L’assoluzione nel giudizio penale non travolge automaticamente il processo civile avviato per la richiesta del risarcimento del danno. Infatti, i due procedimenti viaggiano su binari paralleli e non convergenti, a eccezione del caso in cui il giudice penale accerti che il fatto non si è verificato o che il presunto autore non ha in realtà preso parte all’azione.
Invece, quando il giudice penale accerta i fatti ma assolve l’imputato perché le prove assunte nel procedimento penale non gli consentano di ritenerlo in colpa «oltre ogni ragionevole dubbio», il giudice civile potrà valutare diversamente le prove a propria discrezione.
Lo ha ricordato la Cassazione che, con la sentenza 25538 del 13 novembre, ha respinto il ricorso di un uomo contro la sentenza di appello che lo condannava al risarcimento del danno a favore del conducente, del trasportato e del proprietario di un ciclomotore con cui si era scontrato mentre era al volante della sua auto. Nel dettaglio, secondo l’uomo condannato al risarcimento del danno, la Corte d’appello avrebbe ignorato il fatto che il conducente era stato assolto nel procedimento penale con la formula «il fatto non costituisce reato».
I giudici di legittimità hanno precisato che tra l’azione civile e quella penale non vi è una correlazione diretta tra pronunciamenti, né comune valutazione degli elementi istruttori acquisiti nei rispettivi procedimenti. Questo perché, si legge nella decisione, l’accertamento contenuto in una sentenza penale di assoluzione pronunciata perché il fatto non costituisce reato non ha efficacia di giudicato nel processo civile successivo nel quale compete sempre al giudice il potere di accertare autonomamente i fatti dedotti in giudizio e di arrivare – come è accaduto nel caso esaminato – a conclusioni anche differenti dal tribunale penale.
Si tratta di una situazione solo all’apparenza contraddittoria, perché il nostro ordinamento ammette che in un contesto penale vi può essere una maggiore ricerca della prova di colpevolezza (a tutela dell’indagato che verrà condannato solo in presenza di comportamenti gravi), mentre nel processo civile può essere adottato un maggior parametro di severità verso la condotta dell’autore dell’illecito, portandolo a condanna pur a fronte della assoluzione nel rito penale.
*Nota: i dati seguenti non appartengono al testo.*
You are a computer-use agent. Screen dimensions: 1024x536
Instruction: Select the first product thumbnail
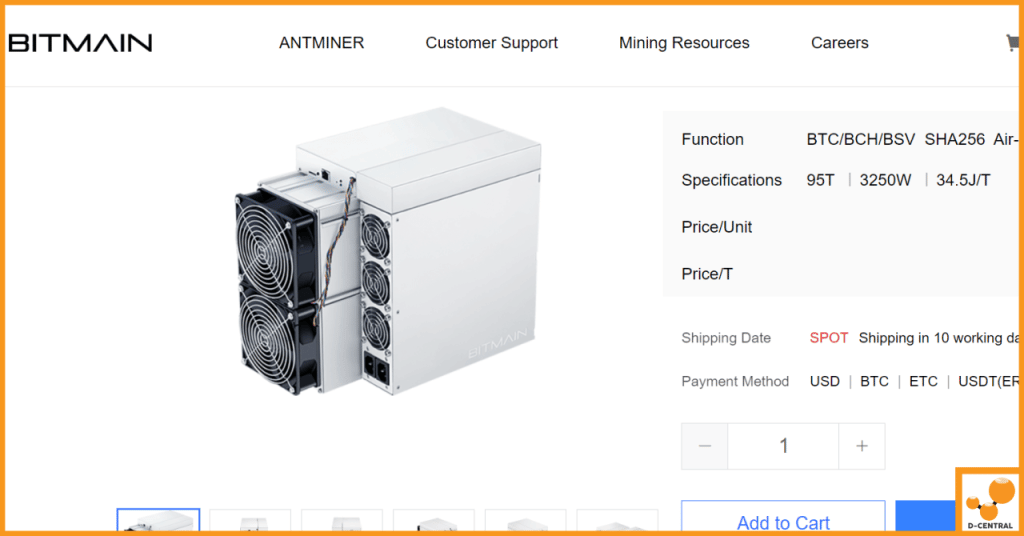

È una scelta di diritto sostanziale che il nostro sistema ha adottato, privilegiando la componente risarcitoria dell’illecito, rispetto a quella strettamente punitiva del contesto penale.
Inoltre, la sentenza 25538 della Cassazione ha affrontato anche il tema della prescrizione del diritto al risarcimento del danno. Infatti, l’automobilista, nel suo ricorso, ha lamentato anche che la sentenza di merito fosse errata perché non ha accolto l’eccezione di prescrizione del diritto al risarcimento del danno in sede civile.
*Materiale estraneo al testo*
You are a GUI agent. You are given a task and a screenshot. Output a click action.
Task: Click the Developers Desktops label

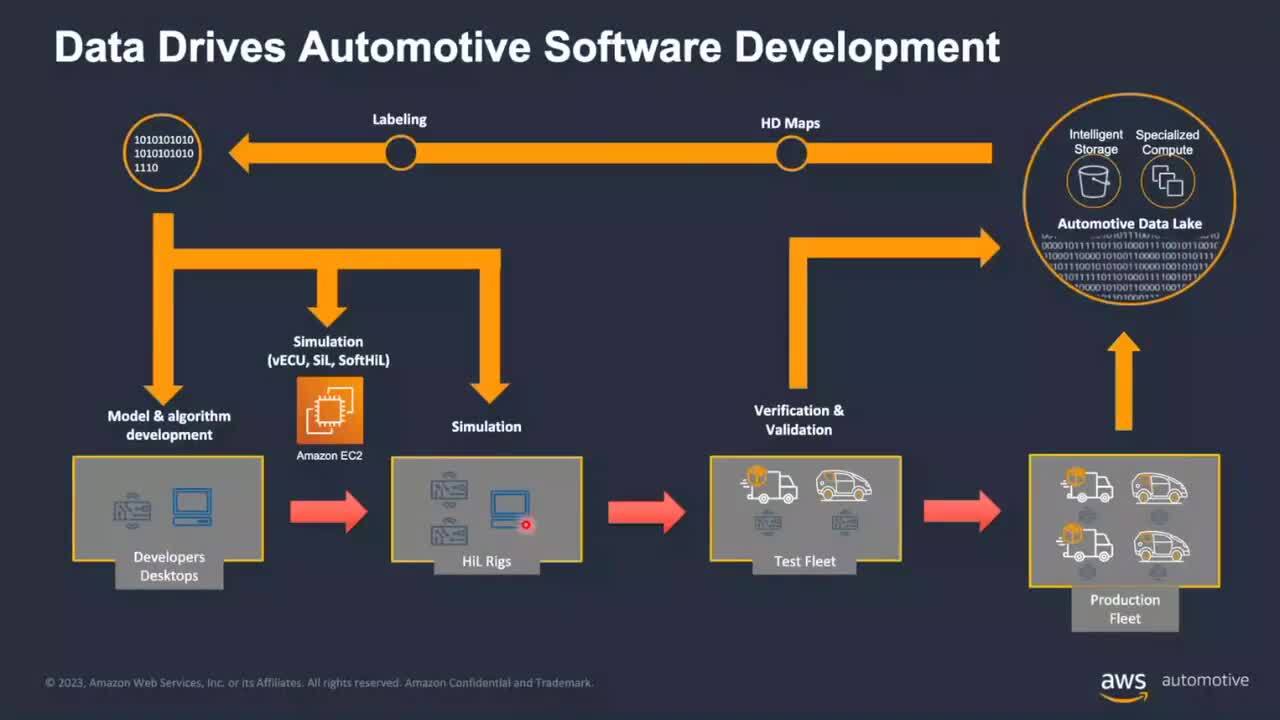coord(169,566)
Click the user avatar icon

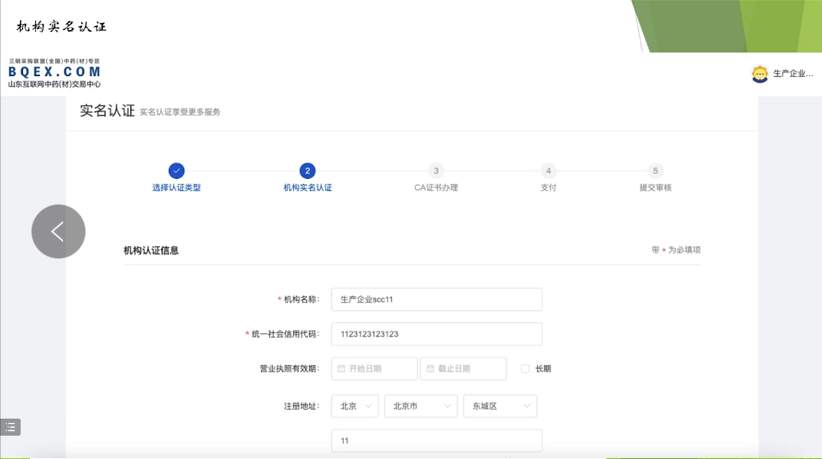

La Cassazione ha respinto anche questo motivo del ricorso, richiamando il proprio consolidato orientamento per il quale, in base all’articolo 2947 del Codice civile, il termine di prescrizione è in generale di due anni per i sinistri stradali; ma, in base al comma 3 dello stesso articolo 2947, se il fatto è considerato dalla legge come reato (in questo caso lesioni colpose) e per il reato è stabilita una prescrizione più lunga, questa si applica anche all’azione civile.
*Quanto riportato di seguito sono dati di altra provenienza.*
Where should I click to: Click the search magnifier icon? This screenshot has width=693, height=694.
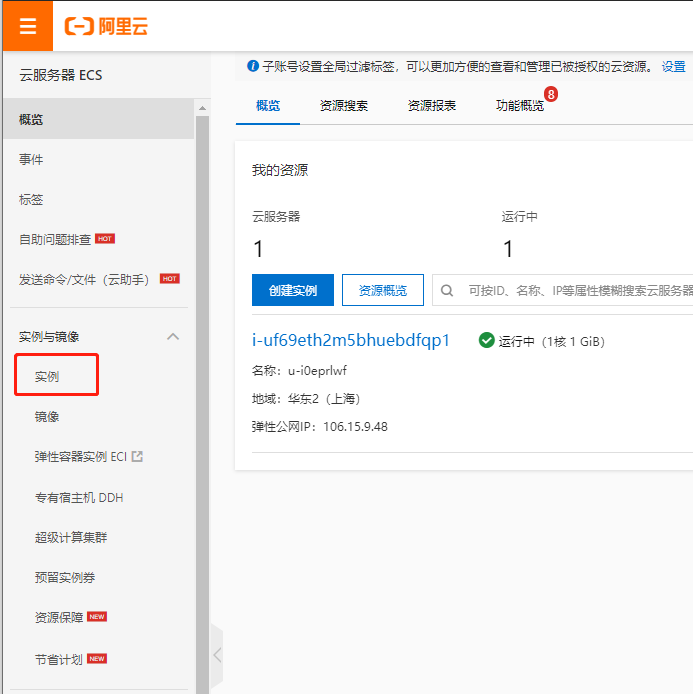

Né vale a escludere questa estensione il fatto che sia intervenuta una sentenza di assoluzione perché «il fatto non costituisce reato». Secondo la Cassazione, infatti, l’articolo 2947, comma 3, del Codice civile si riferisce a tutte le sentenze penali irrevocabili, senza distinzioni tra quelle di condanna e quelle di proscioglimento, facendo decorrere il termine della prescrizione biennale dalla data in cui la sentenza è divenuta irrevocabile. In questo caso, dunque, dato che si applica la prescrizione più lunga prevista dal reato di lesioni colpose, secondo la Cassazione il tribunale ha correttamente condannato l’autore del l’illecito al risarcimento del danno.